Good morning! Following some unusual side-effects to treatment yesterday, I’m pleased to report that I seem, for the moment at least, to be turning a corner. Yesterday felt like the whole team went up at least a gear or two to make sure that I was supported. I’ve never spent so much time talking to haematology consultants and doctors as I did yesterday.
Anyway, my side of the bargain was that I needed to pull an all-nighter. I haven’t done one of those for some years (My friend Matt Smith will remember one in particular) … and in the end, my part was mostly to sleep through it. Since 9pm yesterday I’ve had two infusions of tranexamic acid (the second is currently underway at 6.15am), two units of red blood (for those that don’t know, a unit takes approximately 2 hours to be transfused) and intravenous antibiotics.
It hasn’t helped that one of the inevitable chemo side effects, diarrhea, has also kicked in at the same time. But at least I’m now an expert in using a commode, as they’re not keen on me moving around too much at the moment in case I have a fall. It’s a brilliant device, and I feel that every home should have one. I may invest in one myself when I get home for those days when I really can’t be bothered to walk 10 metres to the bathroom. Or not … !
The real test of processes is when they have to veer off the “happy path”. That happened here yesterday, and the hospital’s exception handling was executed impeccably.
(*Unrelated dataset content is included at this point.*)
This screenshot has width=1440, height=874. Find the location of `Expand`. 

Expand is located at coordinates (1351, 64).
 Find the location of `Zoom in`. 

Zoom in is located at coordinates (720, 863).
Which lever would you pull to make sure the train stayed on course? (Photo taken at Hartington Signal Box on the Tissington Trail, August 2018)
The storm arrived in the early hours of this morning. I was sick and then developed a temperature of 38.3. The staff here quickly took various samples from me and I was given a chest X-Ray. That took three attempts as I appear to have very large lungs. The person who took it asked if I was a runner. I was honoured and amused in equal measure.
The impact of all of these people working so effectively around me has calmed the storm down. My temperature is still above normal, but the treatment seems to be working.
Your good wishes for the staff here and me would be hugely appreciated today. I am not in a good place, but I am in the right place.
Yesterday remained fairly quiet. I was given a nebulizer in the morning as a precaution against pneumonia. Other than that, I spent most of the day sat on the bed or chair, doing very little. I’ve been asked to make my movements slowly and deliberately from now onwards, to avoid the risk of a fall. With my haemoglobin levels dropping, light-headedness and fainting from standing up too quickly is a real risk. Slowing down is not something that comes first-nature to me, but at the moment it seems like very good advice indeed.
I was sick last night for the first time in the whole treatment process since March. Ironically, it happened because I failed to swallow an anti-nausea tablet correctly and it lodged in my throat. Naturally, the nurse was there to see me make a complete arse of myself. But her compassion and understanding towards me was lovely. Such good treatment makes me feel very positive towards the world this morning.
I’m still reasonably side-effect free. I’ve been warned to expect the worst of the Melaphalan impact next week, so I’m trying to eat and drink as normally as possible at the moment. I always knew that days +4 to +10 were likely to be the worst. Taking one day at once, one hour at once, is the only way to approach this.
Before I left home on the evening of 4th September I spent some time in my garage, sat in my 7. I took photographs. I’ve used that experience to keep me motivated over the last few hours. At the moment I need to slow down, but I’m looking forward to the time when I can get back up to full speed again.
A gratuitous picture of Gnu. Partly because he’s better looking than me, but mostly because I’ve been playing with a paint program on my tablet this morning.